◆ ABOUT THIS EXERCISE: When you write out the entries, keep every line exactly as it appears.

-- DATA PROVIDED follows --

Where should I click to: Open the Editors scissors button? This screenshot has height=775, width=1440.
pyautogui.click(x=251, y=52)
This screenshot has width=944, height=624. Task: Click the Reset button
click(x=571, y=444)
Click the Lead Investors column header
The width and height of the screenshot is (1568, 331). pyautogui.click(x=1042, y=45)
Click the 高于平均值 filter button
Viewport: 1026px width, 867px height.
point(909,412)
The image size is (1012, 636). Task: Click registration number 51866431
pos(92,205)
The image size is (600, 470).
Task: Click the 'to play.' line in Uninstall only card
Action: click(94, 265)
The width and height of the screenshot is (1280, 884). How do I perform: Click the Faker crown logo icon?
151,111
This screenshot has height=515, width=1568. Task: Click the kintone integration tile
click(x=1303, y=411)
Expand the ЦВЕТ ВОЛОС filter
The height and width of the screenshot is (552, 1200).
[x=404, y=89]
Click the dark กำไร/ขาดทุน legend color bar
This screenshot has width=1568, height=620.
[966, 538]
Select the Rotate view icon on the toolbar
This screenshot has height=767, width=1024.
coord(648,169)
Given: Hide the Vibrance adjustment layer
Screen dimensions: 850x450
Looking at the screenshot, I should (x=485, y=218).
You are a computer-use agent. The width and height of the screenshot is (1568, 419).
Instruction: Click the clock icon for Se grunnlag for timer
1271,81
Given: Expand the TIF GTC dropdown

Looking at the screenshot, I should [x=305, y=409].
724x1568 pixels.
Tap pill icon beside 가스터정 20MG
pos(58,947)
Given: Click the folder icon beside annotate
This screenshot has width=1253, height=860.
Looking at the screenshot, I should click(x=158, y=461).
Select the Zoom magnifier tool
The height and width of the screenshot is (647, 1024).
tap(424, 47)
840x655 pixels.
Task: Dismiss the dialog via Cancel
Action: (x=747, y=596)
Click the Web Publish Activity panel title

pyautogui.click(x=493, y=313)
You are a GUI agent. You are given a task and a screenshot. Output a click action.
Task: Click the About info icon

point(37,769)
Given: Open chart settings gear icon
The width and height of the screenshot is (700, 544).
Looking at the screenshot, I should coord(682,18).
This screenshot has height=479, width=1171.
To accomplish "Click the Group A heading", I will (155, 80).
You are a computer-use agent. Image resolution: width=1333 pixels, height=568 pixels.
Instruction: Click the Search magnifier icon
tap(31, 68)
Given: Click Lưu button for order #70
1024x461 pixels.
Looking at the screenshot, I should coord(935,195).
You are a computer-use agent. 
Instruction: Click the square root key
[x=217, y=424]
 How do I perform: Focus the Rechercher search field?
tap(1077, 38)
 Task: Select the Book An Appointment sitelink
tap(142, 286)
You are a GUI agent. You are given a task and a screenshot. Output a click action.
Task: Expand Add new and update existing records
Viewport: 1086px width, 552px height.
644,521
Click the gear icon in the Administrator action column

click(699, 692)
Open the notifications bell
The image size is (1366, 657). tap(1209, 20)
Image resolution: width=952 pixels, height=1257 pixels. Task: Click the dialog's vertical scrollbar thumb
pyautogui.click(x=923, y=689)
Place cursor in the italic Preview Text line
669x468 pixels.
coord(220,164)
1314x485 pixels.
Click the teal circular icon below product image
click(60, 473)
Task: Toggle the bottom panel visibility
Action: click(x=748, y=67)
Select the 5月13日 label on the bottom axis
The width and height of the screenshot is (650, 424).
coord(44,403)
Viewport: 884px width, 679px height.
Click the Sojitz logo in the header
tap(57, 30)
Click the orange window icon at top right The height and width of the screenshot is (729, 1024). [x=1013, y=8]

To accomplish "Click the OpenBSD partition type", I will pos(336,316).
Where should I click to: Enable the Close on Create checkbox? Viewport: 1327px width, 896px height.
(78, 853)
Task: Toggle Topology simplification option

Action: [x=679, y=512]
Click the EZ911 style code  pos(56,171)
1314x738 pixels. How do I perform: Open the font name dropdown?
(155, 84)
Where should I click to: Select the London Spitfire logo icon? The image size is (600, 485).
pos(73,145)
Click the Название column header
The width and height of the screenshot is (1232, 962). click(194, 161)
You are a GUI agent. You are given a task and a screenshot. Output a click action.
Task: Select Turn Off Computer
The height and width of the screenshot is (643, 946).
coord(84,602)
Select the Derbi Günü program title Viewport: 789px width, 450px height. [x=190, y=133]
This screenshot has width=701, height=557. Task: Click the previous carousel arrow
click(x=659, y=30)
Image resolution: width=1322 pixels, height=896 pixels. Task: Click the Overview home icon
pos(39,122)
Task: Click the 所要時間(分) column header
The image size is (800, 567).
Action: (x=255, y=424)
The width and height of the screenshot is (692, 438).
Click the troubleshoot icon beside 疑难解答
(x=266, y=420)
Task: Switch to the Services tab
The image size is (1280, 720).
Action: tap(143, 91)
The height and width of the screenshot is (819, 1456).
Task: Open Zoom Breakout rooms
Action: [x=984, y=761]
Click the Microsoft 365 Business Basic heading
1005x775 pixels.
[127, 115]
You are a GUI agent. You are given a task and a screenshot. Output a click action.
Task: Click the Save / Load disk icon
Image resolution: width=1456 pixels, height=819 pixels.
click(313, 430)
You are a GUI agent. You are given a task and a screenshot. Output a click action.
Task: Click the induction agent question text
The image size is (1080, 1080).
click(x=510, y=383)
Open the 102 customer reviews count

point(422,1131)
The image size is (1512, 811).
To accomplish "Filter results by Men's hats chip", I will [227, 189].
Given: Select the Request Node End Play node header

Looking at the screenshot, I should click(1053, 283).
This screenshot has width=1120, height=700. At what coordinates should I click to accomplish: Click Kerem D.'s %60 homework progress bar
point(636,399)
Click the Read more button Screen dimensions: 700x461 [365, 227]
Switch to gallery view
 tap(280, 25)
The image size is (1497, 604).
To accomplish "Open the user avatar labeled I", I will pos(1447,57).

-- DATA PROVIDED concluded --

◆ PROBLEM SOLUTION:
Where should I click to: Open the Editors scissors button? This screenshot has height=775, width=1440.
pyautogui.click(x=251, y=52)
This screenshot has width=944, height=624. Task: Click the Reset button
click(x=571, y=444)
Click the Lead Investors column header
The width and height of the screenshot is (1568, 331). pyautogui.click(x=1042, y=45)
Click the 高于平均值 filter button
Viewport: 1026px width, 867px height.
point(909,412)
The image size is (1012, 636). Task: Click registration number 51866431
pos(92,205)
The image size is (600, 470).
Task: Click the 'to play.' line in Uninstall only card
Action: click(94, 265)
The width and height of the screenshot is (1280, 884). How do I perform: Click the Faker crown logo icon?
151,111
This screenshot has height=515, width=1568. Task: Click the kintone integration tile
click(x=1303, y=411)
Expand the ЦВЕТ ВОЛОС filter
The height and width of the screenshot is (552, 1200).
[x=404, y=89]
Click the dark กำไร/ขาดทุน legend color bar
This screenshot has width=1568, height=620.
[966, 538]
Select the Rotate view icon on the toolbar
This screenshot has height=767, width=1024.
coord(648,169)
Given: Hide the Vibrance adjustment layer
Screen dimensions: 850x450
Looking at the screenshot, I should (x=485, y=218).
You are a computer-use agent. The width and height of the screenshot is (1568, 419).
Instruction: Click the clock icon for Se grunnlag for timer
1271,81
Given: Expand the TIF GTC dropdown

Looking at the screenshot, I should [x=305, y=409].
724x1568 pixels.
Tap pill icon beside 가스터정 20MG
pos(58,947)
Given: Click the folder icon beside annotate
This screenshot has width=1253, height=860.
Looking at the screenshot, I should click(x=158, y=461).
Select the Zoom magnifier tool
The height and width of the screenshot is (647, 1024).
tap(424, 47)
840x655 pixels.
Task: Dismiss the dialog via Cancel
Action: (x=747, y=596)
Click the Web Publish Activity panel title

pyautogui.click(x=493, y=313)
You are a GUI agent. You are given a task and a screenshot. Output a click action.
Task: Click the About info icon

point(37,769)
Given: Open chart settings gear icon
The width and height of the screenshot is (700, 544).
Looking at the screenshot, I should coord(682,18).
This screenshot has height=479, width=1171.
To accomplish "Click the Group A heading", I will (155, 80).
You are a computer-use agent. Image resolution: width=1333 pixels, height=568 pixels.
Instruction: Click the Search magnifier icon
tap(31, 68)
Given: Click Lưu button for order #70
1024x461 pixels.
Looking at the screenshot, I should coord(935,195).
You are a computer-use agent. 
Instruction: Click the square root key
[x=217, y=424]
 How do I perform: Focus the Rechercher search field?
tap(1077, 38)
 Task: Select the Book An Appointment sitelink
tap(142, 286)
You are a GUI agent. You are given a task and a screenshot. Output a click action.
Task: Expand Add new and update existing records
Viewport: 1086px width, 552px height.
644,521
Click the gear icon in the Administrator action column

click(699, 692)
Open the notifications bell
The image size is (1366, 657). tap(1209, 20)
Image resolution: width=952 pixels, height=1257 pixels. Task: Click the dialog's vertical scrollbar thumb
pyautogui.click(x=923, y=689)
Place cursor in the italic Preview Text line
669x468 pixels.
coord(220,164)
1314x485 pixels.
Click the teal circular icon below product image
click(60, 473)
Task: Toggle the bottom panel visibility
Action: click(x=748, y=67)
Select the 5月13日 label on the bottom axis
The width and height of the screenshot is (650, 424).
coord(44,403)
Viewport: 884px width, 679px height.
Click the Sojitz logo in the header
tap(57, 30)
Click the orange window icon at top right The height and width of the screenshot is (729, 1024). [x=1013, y=8]

To accomplish "Click the OpenBSD partition type", I will pos(336,316).
Where should I click to: Enable the Close on Create checkbox? Viewport: 1327px width, 896px height.
(78, 853)
Task: Toggle Topology simplification option

Action: [x=679, y=512]
Click the EZ911 style code  pos(56,171)
1314x738 pixels. How do I perform: Open the font name dropdown?
(155, 84)
Where should I click to: Select the London Spitfire logo icon? The image size is (600, 485).
pos(73,145)
Click the Название column header
The width and height of the screenshot is (1232, 962). click(194, 161)
You are a GUI agent. You are given a task and a screenshot. Output a click action.
Task: Select Turn Off Computer
The height and width of the screenshot is (643, 946).
coord(84,602)
Select the Derbi Günü program title Viewport: 789px width, 450px height. [x=190, y=133]
This screenshot has width=701, height=557. Task: Click the previous carousel arrow
click(x=659, y=30)
Image resolution: width=1322 pixels, height=896 pixels. Task: Click the Overview home icon
pos(39,122)
Task: Click the 所要時間(分) column header
The image size is (800, 567).
Action: (x=255, y=424)
The width and height of the screenshot is (692, 438).
Click the troubleshoot icon beside 疑难解答
(x=266, y=420)
Task: Switch to the Services tab
The image size is (1280, 720).
Action: tap(143, 91)
The height and width of the screenshot is (819, 1456).
Task: Open Zoom Breakout rooms
Action: [x=984, y=761]
Click the Microsoft 365 Business Basic heading
1005x775 pixels.
[127, 115]
You are a GUI agent. You are given a task and a screenshot. Output a click action.
Task: Click the Save / Load disk icon
Image resolution: width=1456 pixels, height=819 pixels.
click(313, 430)
You are a GUI agent. You are given a task and a screenshot. Output a click action.
Task: Click the induction agent question text
The image size is (1080, 1080).
click(x=510, y=383)
Open the 102 customer reviews count

point(422,1131)
The image size is (1512, 811).
To accomplish "Filter results by Men's hats chip", I will [227, 189].
Given: Select the Request Node End Play node header

Looking at the screenshot, I should click(1053, 283).
This screenshot has width=1120, height=700. At what coordinates should I click to accomplish: Click Kerem D.'s %60 homework progress bar
point(636,399)
Click the Read more button Screen dimensions: 700x461 [365, 227]
Switch to gallery view
 tap(280, 25)
The image size is (1497, 604).
To accomplish "Open the user avatar labeled I", I will pos(1447,57).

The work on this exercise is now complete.